Japan’s population of two candles puts it at the forefront of the world of domestic care and youth erosion. In a crisis that the public and private sectors are now calling the “2025 crisis”, a large, powerful generation of 8mn post-war baby boomers born between 1947 and 1949 has left the “elderly” category. “go ahead”. the elderly”. By 2030, the government predicts, more than 8 million Japanese will be doing some part of care, 40 percent of those above the real job.

It’s impossible to go wrong. As of this year, one in five Japanese will be over 75 and about 30 percent of the population will be over 65. Some economists warn that demographics are about to wreak havoc on Japan like the 1980s financial crisis. No population on Earth has ever aged at this rate for the entire population and with these many open questions about how it will deal with this situation. No such peaceful, healthy and well-fed population has ever declined at such a rate. Japan’s statistics are alarming economically, socially and existentially, but they don’t make a 50-year-old feel young.

And also being just another member of the old age group, in theory, all I need to do to fight underage is to live in Japan and hopefully the statistics will notice the active side.

For example, on paper, I should be fine. In 2023, after a three-year hiatus caused by the Covid-19 pandemic, Japan began its multi-year process of advancing life expectancy. Japanese women lead the world in life expectancy with a life expectancy of 87.14 years, but, according to health department charts, a man my age can expect to live another 32 years, 6.

The averages suggest I’ll be getting into it too. When you arrive in Japan in your fifties, you join the large “over 50” segment that statistically accumulates about 66 percent of the country’s $7tn income and deposits. That segment will now inherit a very old resort for the elderly.

And in general, being 50 years old makes you a bad political influence in Japan. Even in a fully democratized region there are more 50-year-olds than any other age group, and the country has given masterclass after masterclass comparing budgets and voting numbers. . Dotage is optional.

People over the age of 50 in Japan are the last generation that, according to the financial sector, has been a lifelong beneficiary of the country’s money (in terms of education, health care, etc.). Every little one is red and will remain so until the heat of the universe dies. And the peripheral perks are nice too. By the time my generation needs one, the billions of taxpayer yen invested in the development of robotic caregivers may have produced the infamous Nurse-o-tron. Maybe.

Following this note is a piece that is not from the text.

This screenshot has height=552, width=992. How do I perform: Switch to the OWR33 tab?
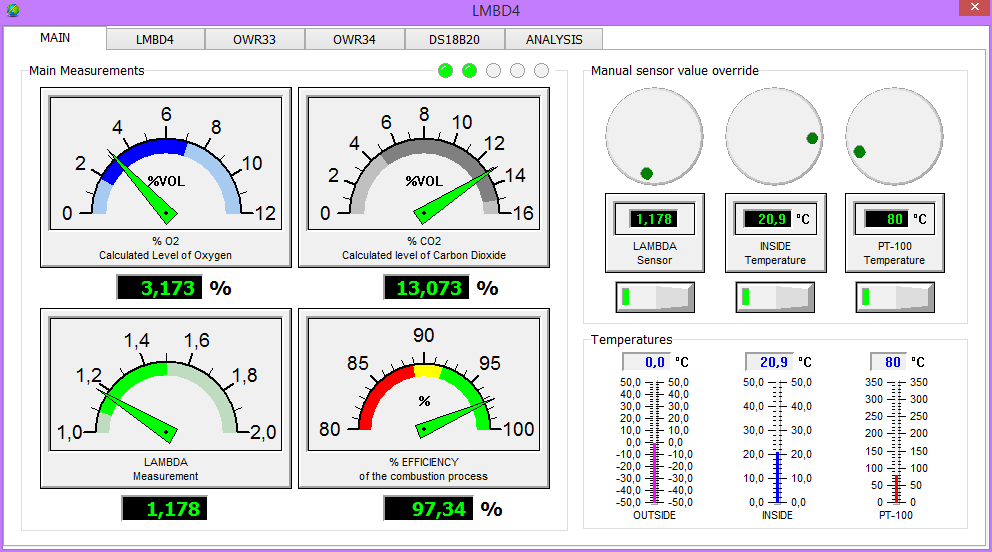coord(254,40)
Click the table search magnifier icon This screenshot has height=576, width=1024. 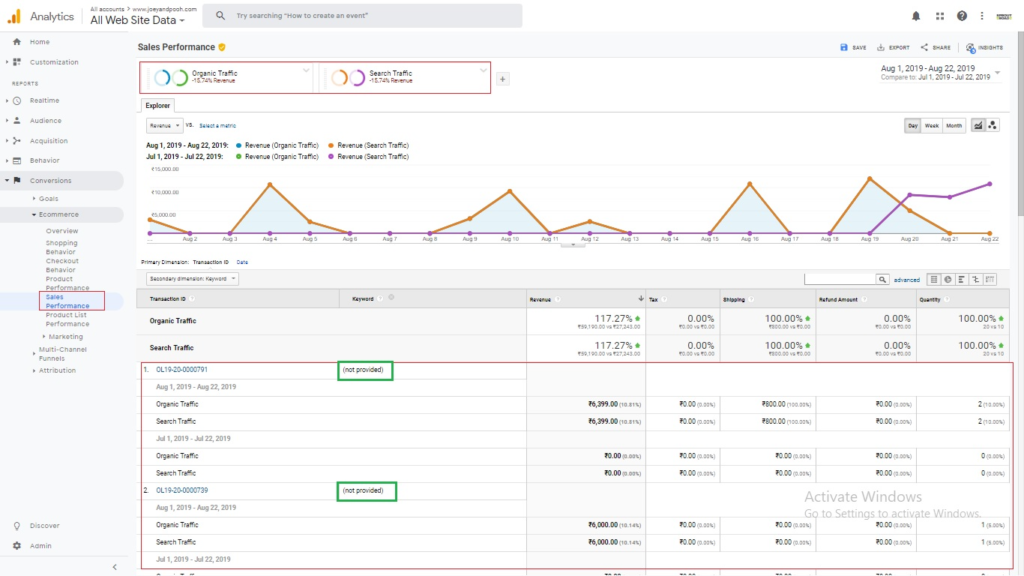(883, 279)
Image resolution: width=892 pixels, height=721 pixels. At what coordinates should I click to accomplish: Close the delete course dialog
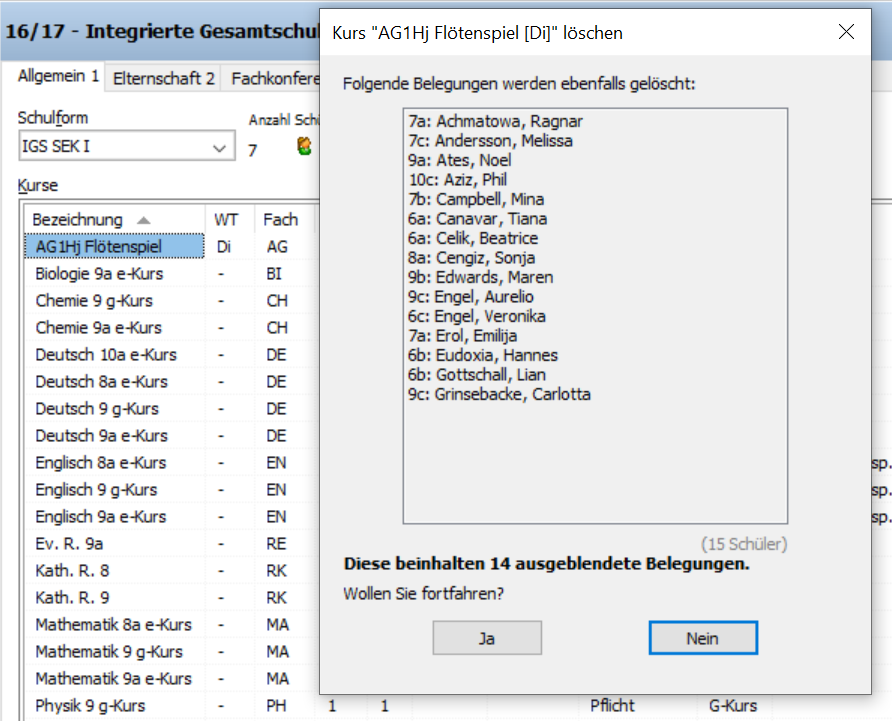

All of these, apart from rising life expectancy, are obviously negative things. The promotion of healthy, happy aging is an obvious benefit. But there is a financial burden (a ratio of 260 percent of the national debt to GDP) and an emotional (who will take care of mom and dad) burden accumulated for the new generations that have supported this through silence and now it looks terrifyingly unbearable.

And ultimately that’s why Japan, for all the wrong reasons, is the perfect place to turn 50. As a nation, it’s a world pioneer not only in aging, but in the deception of its people. so many comforters that it can escape. In an aging society, we are all still young. When we talk.